Un dernier mot ?
Un grand bravo, bien sûr, à Philippe Warzée et à ses jeunes femmes pleines d'avenir. Parce qu'elles ont redonné vie à Pub. Puissent-elles continuer à servir leur métier avec brio pendant encore longtemps !
Un grand bravo également à quelques autres personnes. Emmanuel de Vicq et Baudouin Michiels (respectivement directeur et président de l’UBA à l’époque), sans qui je n’aurais jamais réussi à lancer EFFIE après avoir laissé le Pub Award aux créatifs. L'ACC florissante d'aujourd'hui était encore loin d'être reconnue, si bien qu'en Belgique, seuls les annonceurs s'étaient engagés à fond dans ce prix récompensant une efficacité prouvée, oui, prouvée. Les créatifs ont mis le CCB dans un état lamentable jusqu’à ce qu’Éric de Behr, alors directeur de la création chez JWT, fasse valoir son influence et fasse pression sur les magnats des médias jusqu’à ce qu’ils sponsorisent le Club, auquel il a d’ailleurs conféré un statut prestigieux, avec tout le faste qui s’imposait.
◇ ◇ ◇ ◇ ◇ ◇ ◇
__TÂCHES À RÉALISER__:
A. Répondez aux questions suivantes d'après l'extrait :
(i) À qui s'adresse le premier bravo ?
(ii) Quelles fonctions Emmanuel de Vicq et Baudouin Michiels occupaient-ils à l'UBA à l'époque ?
(iii) Quel poste Éric de Behr occupait-il alors ?
B. Mettez à jour tout ce qui va de « Un grand bravo également » jusqu'à « faste qui s’imposait. » dans l'extrait, en remplaçant « EFFIE » par « Effie ».

__ENTRÉES FOURNIES__:
◇ ◇ ◇ ◇ ◇ ◇ ◇
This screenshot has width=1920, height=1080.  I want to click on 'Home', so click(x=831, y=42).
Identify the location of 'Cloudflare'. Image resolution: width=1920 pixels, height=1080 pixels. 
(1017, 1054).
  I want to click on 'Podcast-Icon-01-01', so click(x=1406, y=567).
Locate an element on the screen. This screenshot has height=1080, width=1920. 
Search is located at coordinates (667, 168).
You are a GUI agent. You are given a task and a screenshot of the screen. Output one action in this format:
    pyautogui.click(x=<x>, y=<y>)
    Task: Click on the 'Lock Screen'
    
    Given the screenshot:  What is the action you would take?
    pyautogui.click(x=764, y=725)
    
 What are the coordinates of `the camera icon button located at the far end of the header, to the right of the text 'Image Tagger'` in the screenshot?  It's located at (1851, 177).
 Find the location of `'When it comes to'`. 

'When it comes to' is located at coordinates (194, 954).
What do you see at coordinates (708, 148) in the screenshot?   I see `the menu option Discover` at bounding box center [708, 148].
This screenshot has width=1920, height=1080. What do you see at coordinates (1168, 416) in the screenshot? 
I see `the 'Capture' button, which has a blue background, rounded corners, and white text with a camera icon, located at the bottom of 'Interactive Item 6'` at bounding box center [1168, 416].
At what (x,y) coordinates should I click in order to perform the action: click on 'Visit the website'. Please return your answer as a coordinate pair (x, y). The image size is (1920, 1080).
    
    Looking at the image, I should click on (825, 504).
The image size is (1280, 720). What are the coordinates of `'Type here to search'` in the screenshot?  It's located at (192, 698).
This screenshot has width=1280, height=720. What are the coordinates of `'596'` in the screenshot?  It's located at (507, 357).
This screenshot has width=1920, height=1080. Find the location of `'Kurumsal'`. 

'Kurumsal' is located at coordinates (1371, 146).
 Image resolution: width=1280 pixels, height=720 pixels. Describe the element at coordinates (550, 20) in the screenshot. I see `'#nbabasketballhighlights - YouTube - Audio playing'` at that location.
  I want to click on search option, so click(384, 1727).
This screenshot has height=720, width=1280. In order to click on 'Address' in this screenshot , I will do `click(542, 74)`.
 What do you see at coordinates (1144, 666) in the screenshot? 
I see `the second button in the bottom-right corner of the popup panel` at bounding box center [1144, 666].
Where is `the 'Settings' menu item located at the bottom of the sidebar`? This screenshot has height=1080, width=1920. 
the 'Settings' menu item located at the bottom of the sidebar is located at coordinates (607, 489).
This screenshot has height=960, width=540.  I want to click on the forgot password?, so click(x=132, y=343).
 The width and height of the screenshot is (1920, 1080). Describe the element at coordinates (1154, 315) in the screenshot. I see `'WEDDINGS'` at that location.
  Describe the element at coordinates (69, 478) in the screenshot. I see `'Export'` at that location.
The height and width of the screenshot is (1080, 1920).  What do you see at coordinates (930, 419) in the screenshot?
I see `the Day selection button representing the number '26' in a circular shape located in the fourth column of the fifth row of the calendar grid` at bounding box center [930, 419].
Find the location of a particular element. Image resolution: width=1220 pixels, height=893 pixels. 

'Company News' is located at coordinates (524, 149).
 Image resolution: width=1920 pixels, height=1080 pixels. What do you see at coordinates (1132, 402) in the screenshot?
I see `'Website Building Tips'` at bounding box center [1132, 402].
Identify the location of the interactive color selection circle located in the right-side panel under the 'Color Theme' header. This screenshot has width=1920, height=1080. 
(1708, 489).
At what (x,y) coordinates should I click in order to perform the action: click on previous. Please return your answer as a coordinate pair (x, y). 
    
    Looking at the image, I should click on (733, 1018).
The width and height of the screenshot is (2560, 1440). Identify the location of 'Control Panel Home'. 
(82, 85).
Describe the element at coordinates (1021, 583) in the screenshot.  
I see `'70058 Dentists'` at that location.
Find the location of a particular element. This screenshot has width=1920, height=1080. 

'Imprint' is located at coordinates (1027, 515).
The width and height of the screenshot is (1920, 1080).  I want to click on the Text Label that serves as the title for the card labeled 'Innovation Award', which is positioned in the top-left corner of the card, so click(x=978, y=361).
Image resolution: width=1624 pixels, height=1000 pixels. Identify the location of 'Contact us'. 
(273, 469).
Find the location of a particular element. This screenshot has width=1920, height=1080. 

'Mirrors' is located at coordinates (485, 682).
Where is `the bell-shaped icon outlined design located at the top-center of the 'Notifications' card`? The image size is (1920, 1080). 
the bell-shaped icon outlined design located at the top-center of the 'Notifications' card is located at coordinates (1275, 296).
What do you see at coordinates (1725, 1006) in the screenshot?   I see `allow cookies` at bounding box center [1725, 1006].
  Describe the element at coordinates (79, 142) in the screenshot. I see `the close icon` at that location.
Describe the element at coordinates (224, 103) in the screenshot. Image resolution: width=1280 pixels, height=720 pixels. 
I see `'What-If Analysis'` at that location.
◇ ◇ ◇ ◇ ◇ ◇ ◇
__RÉPONSES AUX TÂCHES__:
A.
(i) À Philippe Warzée et à ses jeunes femmes pleines d'avenir.
(ii) Emmanuel de Vicq en était le directeur et Baudouin Michiels le président.
(iii) Il était directeur de la création chez JWT.

B.
Un grand bravo également à quelques autres personnes. Emmanuel de Vicq et Baudouin Michiels (respectivement directeur et président de l’UBA à l’époque), sans qui je n’aurais jamais réussi à lancer Effie après avoir laissé le Pub Award aux créatifs. L'ACC florissante d'aujourd'hui était encore loin d'être reconnue, si bien qu'en Belgique, seuls les annonceurs s'étaient engagés à fond dans ce prix récompensant une efficacité prouvée, oui, prouvée. Les créatifs ont mis le CCB dans un état lamentable jusqu’à ce qu’Éric de Behr, alors directeur de la création chez JWT, fasse valoir son influence et fasse pression sur les magnats des médias jusqu’à ce qu’ils sponsorisent le Club, auquel il a d’ailleurs conféré un statut prestigieux, avec tout le faste qui s’imposait.